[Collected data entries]
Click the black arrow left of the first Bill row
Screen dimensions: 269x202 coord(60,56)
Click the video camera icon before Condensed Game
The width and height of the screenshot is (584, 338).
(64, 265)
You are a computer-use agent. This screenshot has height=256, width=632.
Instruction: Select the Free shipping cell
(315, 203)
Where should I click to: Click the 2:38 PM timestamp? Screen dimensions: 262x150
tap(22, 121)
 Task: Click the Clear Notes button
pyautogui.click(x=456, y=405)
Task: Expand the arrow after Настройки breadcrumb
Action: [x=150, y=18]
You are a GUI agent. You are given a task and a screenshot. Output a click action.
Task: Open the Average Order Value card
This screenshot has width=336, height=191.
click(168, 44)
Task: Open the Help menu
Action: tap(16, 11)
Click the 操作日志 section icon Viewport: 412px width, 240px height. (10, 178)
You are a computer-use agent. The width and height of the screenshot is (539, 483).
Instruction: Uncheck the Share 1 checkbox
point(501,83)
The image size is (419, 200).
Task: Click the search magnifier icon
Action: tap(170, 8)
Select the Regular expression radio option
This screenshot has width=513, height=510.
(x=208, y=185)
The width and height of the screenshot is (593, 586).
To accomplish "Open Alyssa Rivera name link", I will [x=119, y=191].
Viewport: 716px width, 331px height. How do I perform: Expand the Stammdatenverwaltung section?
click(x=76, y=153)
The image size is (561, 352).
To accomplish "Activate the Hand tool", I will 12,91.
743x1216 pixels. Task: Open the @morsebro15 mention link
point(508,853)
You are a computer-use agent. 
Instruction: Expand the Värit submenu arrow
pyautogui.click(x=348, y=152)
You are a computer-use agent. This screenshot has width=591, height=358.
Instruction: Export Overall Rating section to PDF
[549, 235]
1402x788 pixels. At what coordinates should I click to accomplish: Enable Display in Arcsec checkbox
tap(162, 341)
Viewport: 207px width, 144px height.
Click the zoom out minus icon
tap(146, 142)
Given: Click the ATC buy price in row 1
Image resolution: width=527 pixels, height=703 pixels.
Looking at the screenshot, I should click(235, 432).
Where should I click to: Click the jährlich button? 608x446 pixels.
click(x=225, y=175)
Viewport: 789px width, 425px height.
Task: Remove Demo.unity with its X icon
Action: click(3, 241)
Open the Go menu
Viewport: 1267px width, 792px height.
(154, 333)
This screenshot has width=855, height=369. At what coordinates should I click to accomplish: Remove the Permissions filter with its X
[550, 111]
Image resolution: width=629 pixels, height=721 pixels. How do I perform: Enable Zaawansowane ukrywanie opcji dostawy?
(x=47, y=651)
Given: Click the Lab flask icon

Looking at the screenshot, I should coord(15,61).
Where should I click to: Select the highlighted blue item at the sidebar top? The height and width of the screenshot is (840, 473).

# The problem:
Within the data above, the span starting at the line containing "Viewport: 716px width, 331px" and ending at the line containing "Given: Click the ATC buy price in row 1" is to be retyped exactly, with no other lines.

# Written answer:
Viewport: 716px width, 331px height. How do I perform: Expand the Stammdatenverwaltung section?
click(x=76, y=153)
The image size is (561, 352).
To accomplish "Activate the Hand tool", I will 12,91.
743x1216 pixels. Task: Open the @morsebro15 mention link
point(508,853)
You are a computer-use agent. 
Instruction: Expand the Värit submenu arrow
pyautogui.click(x=348, y=152)
You are a computer-use agent. This screenshot has width=591, height=358.
Instruction: Export Overall Rating section to PDF
[549, 235]
1402x788 pixels. At what coordinates should I click to accomplish: Enable Display in Arcsec checkbox
tap(162, 341)
Viewport: 207px width, 144px height.
Click the zoom out minus icon
tap(146, 142)
Given: Click the ATC buy price in row 1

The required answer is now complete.